To best position themselves for a termination, as one might expect, the parties must first review closely the governing transaction documents, including the specific language of the ordinary course clause. Cooper Tire suggests that, without a commercially reasonable modifier to the ordinary course covenant, the target may have an absolute obligation to operate in the ordinary course, even in the face of the unexpected event. But even in Cooper Tire, the court focused on Cooper's conduct that evinced a conscious effort to disrupt its operations as opposed to preserving them.

Akorn teaches that sellers should carefully document whether the events they are facing were within their control. In addition, sellers should make a record of how and why the steps they are taking in response to those events are prudent under the circumstances, both as compared to their own past practices (particularly during times of market dislocation) and to steps taken by others in the industry under similar circumstances.

Conversely, buyers should make efforts to investigate and document any efforts by the seller to take extreme action that is inconsistent not only with the target's own standard operating procedures, but with what other comparable companies are doing in response to the current crisis and prior crises.

As businesses continue to take extreme steps to address the unprecedented global impacts of COVID-19, ensuing litigation should provide additional guidance concerning whether and when it is appropriate to terminate a transaction for failure to operate in the ordinary course, how to respond to such a termination, and how to negotiate ordinary course clauses in future agreements.

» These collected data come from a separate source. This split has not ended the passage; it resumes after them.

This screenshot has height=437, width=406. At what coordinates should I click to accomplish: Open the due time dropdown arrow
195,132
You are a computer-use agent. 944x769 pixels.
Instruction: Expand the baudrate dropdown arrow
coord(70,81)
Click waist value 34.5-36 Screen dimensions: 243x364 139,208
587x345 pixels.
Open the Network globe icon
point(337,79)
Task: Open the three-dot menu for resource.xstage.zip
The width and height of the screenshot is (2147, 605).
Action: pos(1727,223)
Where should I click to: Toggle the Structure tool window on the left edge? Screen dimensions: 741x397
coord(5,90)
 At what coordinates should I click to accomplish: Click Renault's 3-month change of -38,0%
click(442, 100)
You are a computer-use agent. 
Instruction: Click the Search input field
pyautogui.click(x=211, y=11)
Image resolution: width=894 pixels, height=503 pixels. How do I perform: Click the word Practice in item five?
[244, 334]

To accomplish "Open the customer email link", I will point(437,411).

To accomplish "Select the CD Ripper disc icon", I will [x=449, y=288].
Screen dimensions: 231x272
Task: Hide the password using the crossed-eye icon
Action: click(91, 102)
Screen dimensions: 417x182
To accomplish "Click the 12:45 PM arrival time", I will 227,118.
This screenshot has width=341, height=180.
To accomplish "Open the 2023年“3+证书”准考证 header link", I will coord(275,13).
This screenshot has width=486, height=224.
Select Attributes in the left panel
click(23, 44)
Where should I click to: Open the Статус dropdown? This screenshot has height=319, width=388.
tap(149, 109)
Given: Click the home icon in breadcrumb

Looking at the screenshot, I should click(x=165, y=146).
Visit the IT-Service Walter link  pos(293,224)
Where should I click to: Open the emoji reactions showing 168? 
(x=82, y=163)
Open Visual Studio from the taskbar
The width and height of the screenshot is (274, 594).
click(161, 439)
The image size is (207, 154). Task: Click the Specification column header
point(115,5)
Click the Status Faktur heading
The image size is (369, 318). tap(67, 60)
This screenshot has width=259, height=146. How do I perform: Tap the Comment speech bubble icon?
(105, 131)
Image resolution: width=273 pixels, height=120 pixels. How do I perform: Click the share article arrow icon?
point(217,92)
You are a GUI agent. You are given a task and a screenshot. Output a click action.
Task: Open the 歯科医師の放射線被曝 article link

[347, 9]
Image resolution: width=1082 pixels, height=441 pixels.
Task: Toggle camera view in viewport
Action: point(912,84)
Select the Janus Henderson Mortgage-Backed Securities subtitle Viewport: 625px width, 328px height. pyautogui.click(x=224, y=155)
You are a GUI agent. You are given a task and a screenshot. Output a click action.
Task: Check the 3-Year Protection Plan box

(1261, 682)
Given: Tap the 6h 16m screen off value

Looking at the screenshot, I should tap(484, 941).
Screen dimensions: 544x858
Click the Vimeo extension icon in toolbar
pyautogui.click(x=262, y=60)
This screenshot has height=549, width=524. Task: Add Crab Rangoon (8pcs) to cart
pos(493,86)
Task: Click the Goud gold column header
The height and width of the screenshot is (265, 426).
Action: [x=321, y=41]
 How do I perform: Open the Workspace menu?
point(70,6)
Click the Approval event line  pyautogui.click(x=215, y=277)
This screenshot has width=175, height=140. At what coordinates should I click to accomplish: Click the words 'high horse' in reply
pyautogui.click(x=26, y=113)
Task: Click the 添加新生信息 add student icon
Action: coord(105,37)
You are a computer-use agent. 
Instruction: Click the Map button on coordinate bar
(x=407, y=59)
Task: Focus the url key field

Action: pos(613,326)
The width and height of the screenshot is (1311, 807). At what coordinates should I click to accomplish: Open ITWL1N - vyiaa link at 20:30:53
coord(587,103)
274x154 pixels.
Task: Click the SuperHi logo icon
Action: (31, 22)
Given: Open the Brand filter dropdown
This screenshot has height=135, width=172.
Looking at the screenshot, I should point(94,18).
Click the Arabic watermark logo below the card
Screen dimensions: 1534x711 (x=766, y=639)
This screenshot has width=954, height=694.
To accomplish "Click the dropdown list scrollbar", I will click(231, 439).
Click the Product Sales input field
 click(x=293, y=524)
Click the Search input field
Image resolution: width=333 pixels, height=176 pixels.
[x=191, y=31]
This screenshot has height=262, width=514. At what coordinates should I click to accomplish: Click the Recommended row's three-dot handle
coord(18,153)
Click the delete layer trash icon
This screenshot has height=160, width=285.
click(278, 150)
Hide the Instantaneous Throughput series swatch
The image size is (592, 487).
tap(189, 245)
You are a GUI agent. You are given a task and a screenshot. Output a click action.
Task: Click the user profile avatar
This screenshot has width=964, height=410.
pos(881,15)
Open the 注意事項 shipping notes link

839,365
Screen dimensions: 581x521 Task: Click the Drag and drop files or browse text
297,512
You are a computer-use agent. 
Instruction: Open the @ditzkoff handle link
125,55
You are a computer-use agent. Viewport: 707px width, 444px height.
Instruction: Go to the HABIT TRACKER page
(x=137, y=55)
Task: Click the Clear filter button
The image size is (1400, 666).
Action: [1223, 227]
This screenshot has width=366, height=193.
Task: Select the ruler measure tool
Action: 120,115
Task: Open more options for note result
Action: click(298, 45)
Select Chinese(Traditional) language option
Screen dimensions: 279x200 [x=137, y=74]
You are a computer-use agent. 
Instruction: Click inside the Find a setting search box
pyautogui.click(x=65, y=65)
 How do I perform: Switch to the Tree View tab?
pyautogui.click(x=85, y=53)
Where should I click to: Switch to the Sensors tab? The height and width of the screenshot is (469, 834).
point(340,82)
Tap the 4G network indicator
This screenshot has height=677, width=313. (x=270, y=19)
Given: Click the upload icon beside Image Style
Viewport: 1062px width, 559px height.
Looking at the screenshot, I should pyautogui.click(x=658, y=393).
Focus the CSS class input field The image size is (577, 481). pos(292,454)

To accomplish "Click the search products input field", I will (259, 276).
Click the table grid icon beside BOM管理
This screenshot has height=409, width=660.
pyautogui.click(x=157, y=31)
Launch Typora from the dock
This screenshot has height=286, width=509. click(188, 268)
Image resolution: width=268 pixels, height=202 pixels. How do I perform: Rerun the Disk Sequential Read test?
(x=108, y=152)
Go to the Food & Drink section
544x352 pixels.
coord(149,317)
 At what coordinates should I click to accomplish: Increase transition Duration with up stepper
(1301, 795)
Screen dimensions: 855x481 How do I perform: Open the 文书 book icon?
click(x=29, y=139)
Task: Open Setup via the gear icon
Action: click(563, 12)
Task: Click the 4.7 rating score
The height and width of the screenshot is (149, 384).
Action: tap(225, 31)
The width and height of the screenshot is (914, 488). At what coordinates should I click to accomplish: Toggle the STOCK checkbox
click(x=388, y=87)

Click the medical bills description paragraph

Andrew Kratenstein is a partner and M. Elias Berman is an associate at McDermott Will & Emery LLP.

The opinions expressed are those of the author(s) and do not necessarily reflect the views of the firm, its clients, or Portfolio Media Inc., or any of its or their respective affiliates. This article is for general information purposes and is not intended to be and should not be taken as legal advice.


[1] SP VS Buyer LP v. L Brands, Inc., C.A. No. 2020-0297 (Del Ch. Apr. 22, 2020) ("Sycamore Compl.") ¶ 17.

[2] Id. ¶ 31.

[3] L Brands, Inc. v. SP VS Buyer L.P., et al., C.A. No. 2020-0304 (Del. Ch. Apr. 23, 2020) ("L Brands Compl.").

[4] L Brands Compl. ¶ 57.

[5] Id.

[6] Id. ¶ 3.

[7] Id. ¶¶ 2, 5.

[8] Sapna Maheshwari, Victoria's Secret Sale to Private Equity Firm Falls Apart, N.Y. Times, May 4, 2020.

[9] C.A. No. 8980-CVG, 2014 WL 5654305 (Del. Ch. Oct. 31, 2014).

[10] Cooper Tire, 2014 WL 5654305, at *3.

[11] Id. at *4.

[12] Id. at *17

[13] Id. at *4, 17.

[14] Id. at *7.

[15] Id. at *1, 7.

[16] Id. at *16.

[17] Id.

[18] Id.

[19] C.A. 2018-0300-JTL, 2018 WL 4719347 (Del. Ch. Oct. 1, 2018), aff'd, 198 A.3d 724 (2018). The Court of Chancery's opinion in Akorn is most well-known for its finding that a purchaser properly terminated a public company merger agreement due to the existence of a material adverse effect – the first time that a Delaware court so ruled.

[20] Id. at *1-2, 21-22.

[21] Id. at *1.

[22] Id. at *88 (internal quotation marks omitted).

[23] Id. at *86.

[24] Id. at *88-89.

[25] Id. at *89.

[26] Id.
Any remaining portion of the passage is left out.